Setting this equal to zero gives us the critical points, where the function switch from increasing to decreasing or vice versa. These points are pivotal in determining key characteristics of the function like local maxima or minima.

The Second Derivative Test helps determine whether a critical point is a local maximum, local minimum, or neither. Once the critical points are identified, the test uses the second derivative of the function. This involves evaluating whether the second derivative is positive, negative, or zero at these points.
For the function \( f(x) \), the second derivative is found by taking the derivative of the first derivative: \( f''(x) = 3x^2 - 10x - 8 \).

• If \( f''(x) > 0 \) at a critical point, the function is concave up, indicating a local minimum.
• If \( f''(x) < 0 \), it is concave down, indicating a local maximum.
• If \( f''(x) = 0 \), the test is inconclusive, and further analysis is needed.
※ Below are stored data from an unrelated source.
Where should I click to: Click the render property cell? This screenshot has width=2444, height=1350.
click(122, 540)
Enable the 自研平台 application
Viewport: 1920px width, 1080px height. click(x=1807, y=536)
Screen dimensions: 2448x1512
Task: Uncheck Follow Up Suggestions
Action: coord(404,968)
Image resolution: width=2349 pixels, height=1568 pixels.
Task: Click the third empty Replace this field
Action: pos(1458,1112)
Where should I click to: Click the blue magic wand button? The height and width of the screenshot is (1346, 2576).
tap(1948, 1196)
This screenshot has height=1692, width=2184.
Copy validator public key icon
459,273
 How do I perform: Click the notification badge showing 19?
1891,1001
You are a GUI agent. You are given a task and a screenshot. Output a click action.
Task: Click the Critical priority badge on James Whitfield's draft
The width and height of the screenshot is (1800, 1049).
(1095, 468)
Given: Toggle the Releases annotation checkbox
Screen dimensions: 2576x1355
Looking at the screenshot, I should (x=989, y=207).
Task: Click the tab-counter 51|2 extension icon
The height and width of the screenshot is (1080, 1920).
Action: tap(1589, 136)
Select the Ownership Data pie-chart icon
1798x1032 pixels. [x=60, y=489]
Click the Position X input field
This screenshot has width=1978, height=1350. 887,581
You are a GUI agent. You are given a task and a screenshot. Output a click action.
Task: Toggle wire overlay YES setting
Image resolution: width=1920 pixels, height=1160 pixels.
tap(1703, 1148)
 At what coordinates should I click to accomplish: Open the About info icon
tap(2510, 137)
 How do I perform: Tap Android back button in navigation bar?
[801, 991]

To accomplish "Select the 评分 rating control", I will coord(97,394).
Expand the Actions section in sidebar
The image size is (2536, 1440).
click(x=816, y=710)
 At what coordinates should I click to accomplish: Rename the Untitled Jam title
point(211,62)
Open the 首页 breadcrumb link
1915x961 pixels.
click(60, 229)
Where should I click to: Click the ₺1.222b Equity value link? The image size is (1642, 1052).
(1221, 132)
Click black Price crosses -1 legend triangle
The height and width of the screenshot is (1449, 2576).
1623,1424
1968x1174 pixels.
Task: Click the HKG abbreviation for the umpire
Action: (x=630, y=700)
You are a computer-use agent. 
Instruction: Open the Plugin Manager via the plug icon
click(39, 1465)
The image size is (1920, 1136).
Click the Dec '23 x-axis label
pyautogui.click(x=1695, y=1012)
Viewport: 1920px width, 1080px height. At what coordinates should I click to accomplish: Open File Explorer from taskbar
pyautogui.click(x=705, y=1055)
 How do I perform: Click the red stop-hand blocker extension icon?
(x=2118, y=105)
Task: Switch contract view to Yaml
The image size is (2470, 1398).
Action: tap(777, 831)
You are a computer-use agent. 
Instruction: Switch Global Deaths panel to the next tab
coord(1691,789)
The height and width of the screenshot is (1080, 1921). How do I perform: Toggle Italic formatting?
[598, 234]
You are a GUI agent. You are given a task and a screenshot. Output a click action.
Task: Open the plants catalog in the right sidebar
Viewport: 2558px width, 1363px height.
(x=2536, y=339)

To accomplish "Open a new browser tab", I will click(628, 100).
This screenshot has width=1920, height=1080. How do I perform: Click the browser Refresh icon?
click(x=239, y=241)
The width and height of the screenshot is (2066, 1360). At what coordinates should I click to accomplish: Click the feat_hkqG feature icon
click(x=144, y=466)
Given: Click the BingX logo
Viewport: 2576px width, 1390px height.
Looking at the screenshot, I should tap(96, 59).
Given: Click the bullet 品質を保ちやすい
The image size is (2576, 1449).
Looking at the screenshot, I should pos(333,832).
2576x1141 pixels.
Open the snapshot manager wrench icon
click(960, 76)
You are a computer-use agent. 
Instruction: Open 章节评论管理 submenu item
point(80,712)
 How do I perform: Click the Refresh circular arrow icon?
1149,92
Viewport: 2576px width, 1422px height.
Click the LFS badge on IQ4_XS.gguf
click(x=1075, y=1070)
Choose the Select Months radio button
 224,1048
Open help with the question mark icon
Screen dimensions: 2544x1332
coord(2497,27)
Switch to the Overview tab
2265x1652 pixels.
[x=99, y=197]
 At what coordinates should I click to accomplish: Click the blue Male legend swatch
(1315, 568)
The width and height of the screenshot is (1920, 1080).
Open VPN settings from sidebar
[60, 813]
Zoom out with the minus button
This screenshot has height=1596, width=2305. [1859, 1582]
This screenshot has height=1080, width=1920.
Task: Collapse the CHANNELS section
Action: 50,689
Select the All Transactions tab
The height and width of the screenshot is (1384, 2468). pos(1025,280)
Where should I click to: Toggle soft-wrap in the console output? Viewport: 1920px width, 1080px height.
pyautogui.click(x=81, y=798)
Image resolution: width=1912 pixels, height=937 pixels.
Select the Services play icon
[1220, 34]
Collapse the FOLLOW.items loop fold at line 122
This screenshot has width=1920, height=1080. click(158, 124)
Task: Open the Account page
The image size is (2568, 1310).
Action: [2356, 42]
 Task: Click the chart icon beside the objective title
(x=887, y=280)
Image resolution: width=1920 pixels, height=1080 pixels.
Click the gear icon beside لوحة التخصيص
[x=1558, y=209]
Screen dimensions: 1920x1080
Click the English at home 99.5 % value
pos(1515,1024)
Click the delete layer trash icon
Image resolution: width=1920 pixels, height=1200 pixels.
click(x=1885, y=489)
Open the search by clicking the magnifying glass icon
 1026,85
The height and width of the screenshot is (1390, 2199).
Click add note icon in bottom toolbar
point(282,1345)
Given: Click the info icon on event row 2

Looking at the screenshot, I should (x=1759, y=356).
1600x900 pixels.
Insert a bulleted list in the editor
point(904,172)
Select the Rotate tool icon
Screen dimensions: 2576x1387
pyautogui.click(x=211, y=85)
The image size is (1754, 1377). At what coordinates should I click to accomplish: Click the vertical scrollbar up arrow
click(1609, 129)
Using this test simplifies determining the nature of the critical points compared to other methods of graph analysis.

A local maximum refers to a point on the graph where a function changes from increasing to decreasing. This point is higher than any nearby points. To find a local maximum, utilize the second derivative test.
In our function, we evaluate the second derivative at the critical point \( x \approx 1.608 \). Here, \( f''(1.608) \approx -3.144 \), which is less than zero. This negative value signals a local maximum because the graph is concave down at this point.

• The critical point \( x \approx 1.608 \) is thus confirmed as a local maximum.
• The negative second derivative value at this point corroborates that the function decreases after reaching a peak here.

Identifying local maxima is helpful in understanding where a function's highest turning point occurs within a given region.

A local minimum occurs where a function changes from decreasing to increasing, creating a low point compared to surrounding values. The Second Derivative Test aids in identifying these points by checking if the second derivative is positive at the critical point.
In our case, calculate \( f''(5.392) \approx 7.144 \), which is greater than zero. This outcome implies that the function is concave up around \( x \approx 5.392 \), suggesting this is a local minimum.

• The point \( x \approx 5.392 \) stands at a local trough in the function's graph.
• The positive second derivative ensures that the function shifts from decreasing to increasing at this point.

This understanding of local minima helps in mapping out the function's lower turn, thus aiding in the broader picture of the function's behavior.